### Dataset content
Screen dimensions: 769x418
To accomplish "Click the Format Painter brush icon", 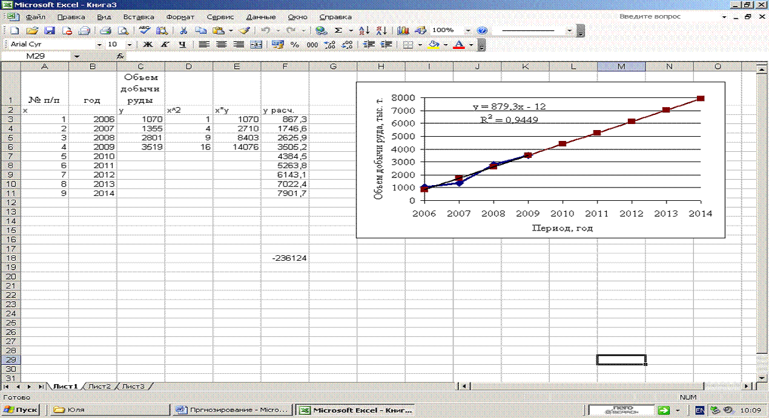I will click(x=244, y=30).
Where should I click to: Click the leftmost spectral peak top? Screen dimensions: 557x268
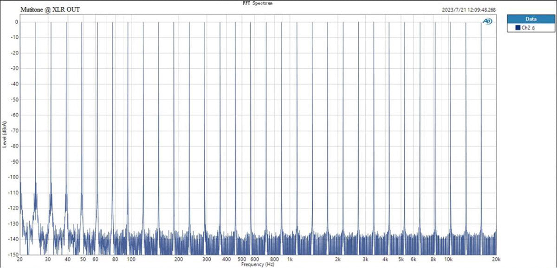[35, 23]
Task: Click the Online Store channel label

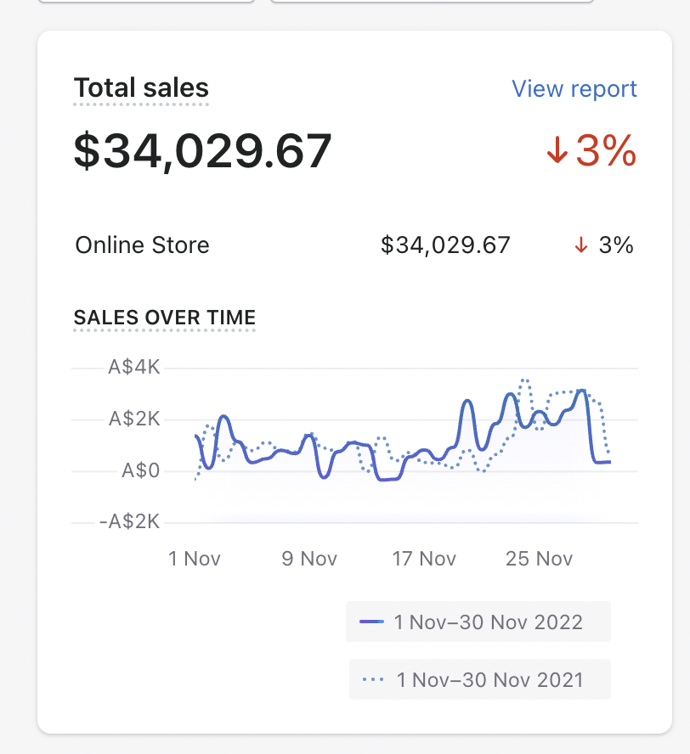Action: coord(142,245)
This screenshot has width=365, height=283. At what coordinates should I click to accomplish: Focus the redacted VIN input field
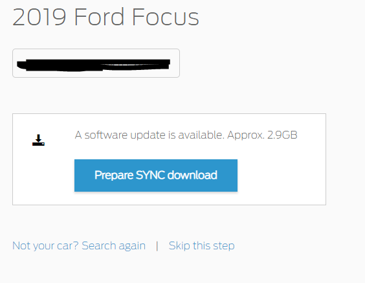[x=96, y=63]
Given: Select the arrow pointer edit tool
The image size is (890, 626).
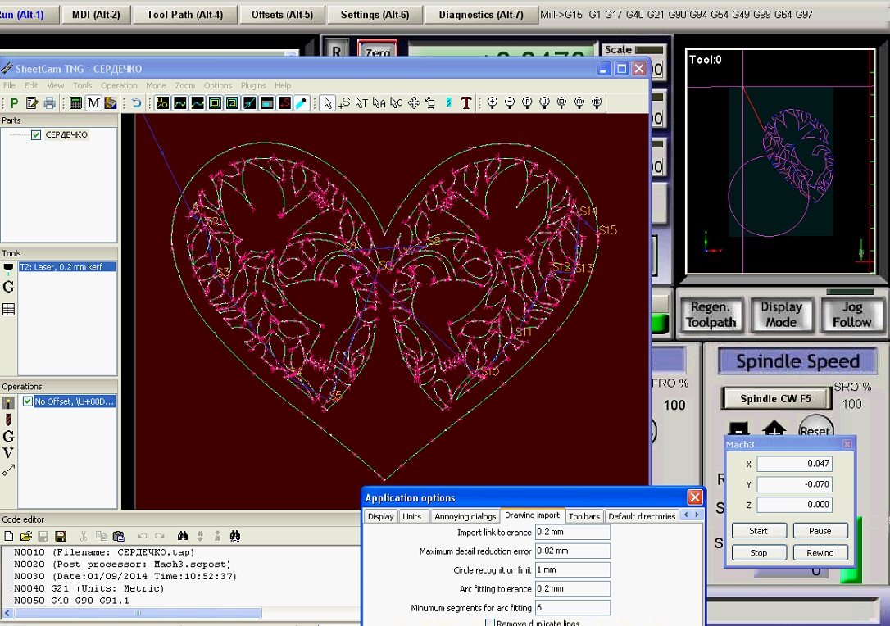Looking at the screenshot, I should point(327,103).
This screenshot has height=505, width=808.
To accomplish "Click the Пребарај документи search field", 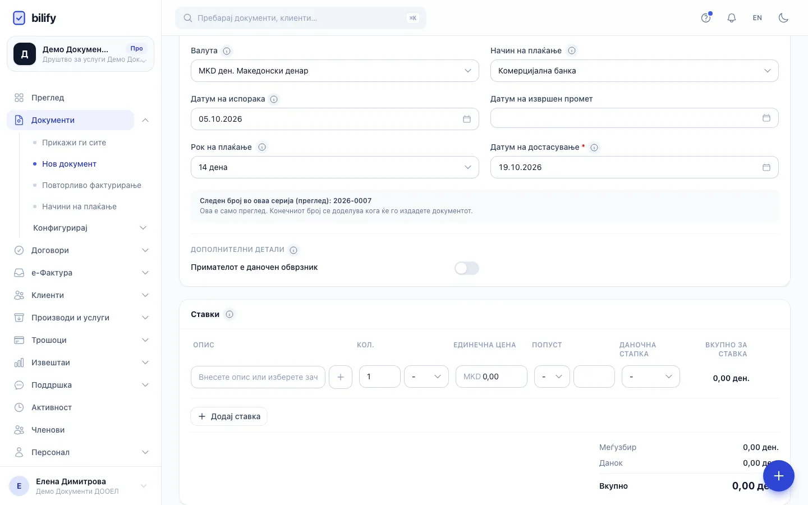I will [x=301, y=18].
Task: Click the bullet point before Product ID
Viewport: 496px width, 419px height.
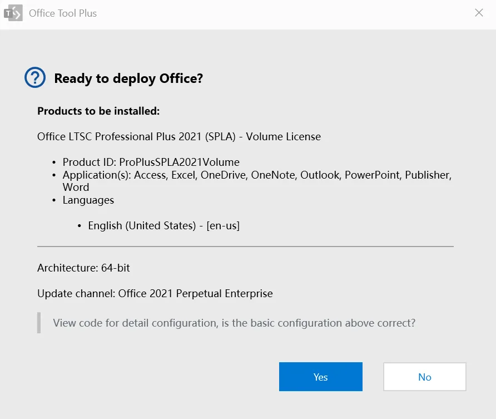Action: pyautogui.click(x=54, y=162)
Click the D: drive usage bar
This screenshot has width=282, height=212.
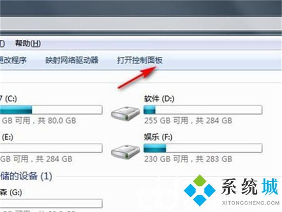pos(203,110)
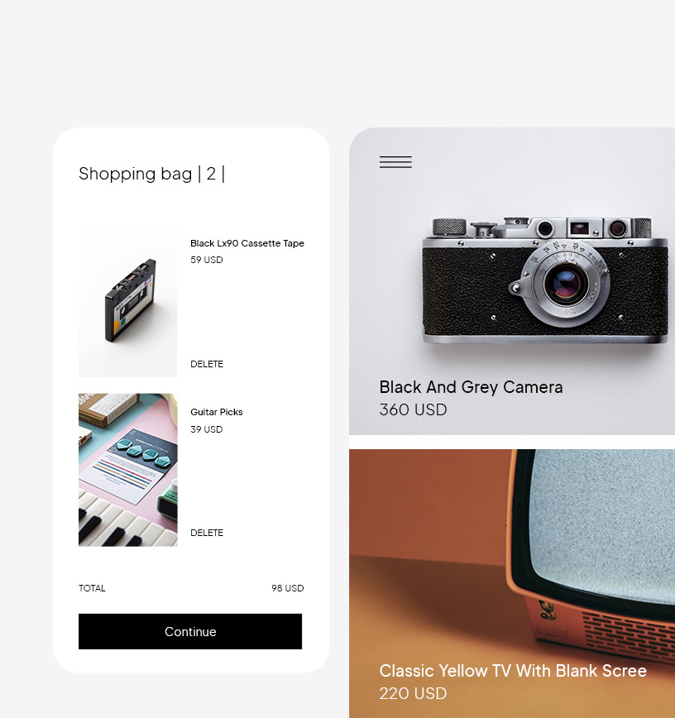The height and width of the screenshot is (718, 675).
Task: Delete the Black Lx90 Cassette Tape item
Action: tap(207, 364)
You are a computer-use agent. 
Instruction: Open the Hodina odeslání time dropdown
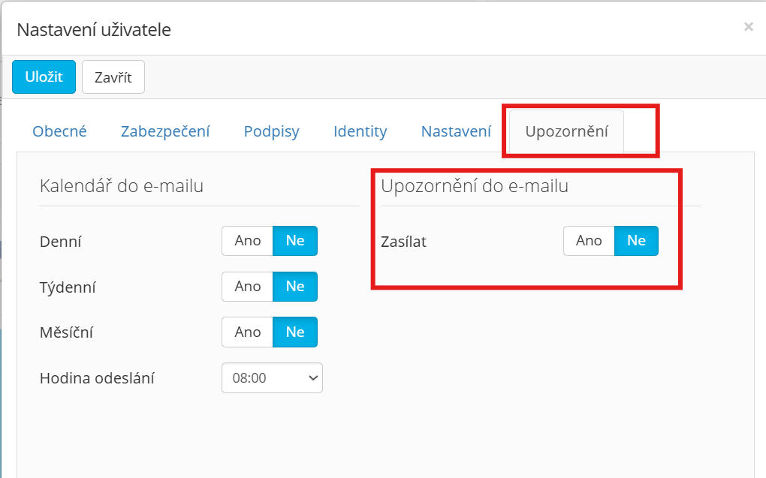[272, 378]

### Task brief
Please gather every line of the listing above that contains the string "This". Case counts.

### Response below
This screenshot has width=365, height=283. At what coordinates should I click to accomplish: Focus the redacted VIN input field
This screenshot has height=505, width=808.
This screenshot has width=282, height=212.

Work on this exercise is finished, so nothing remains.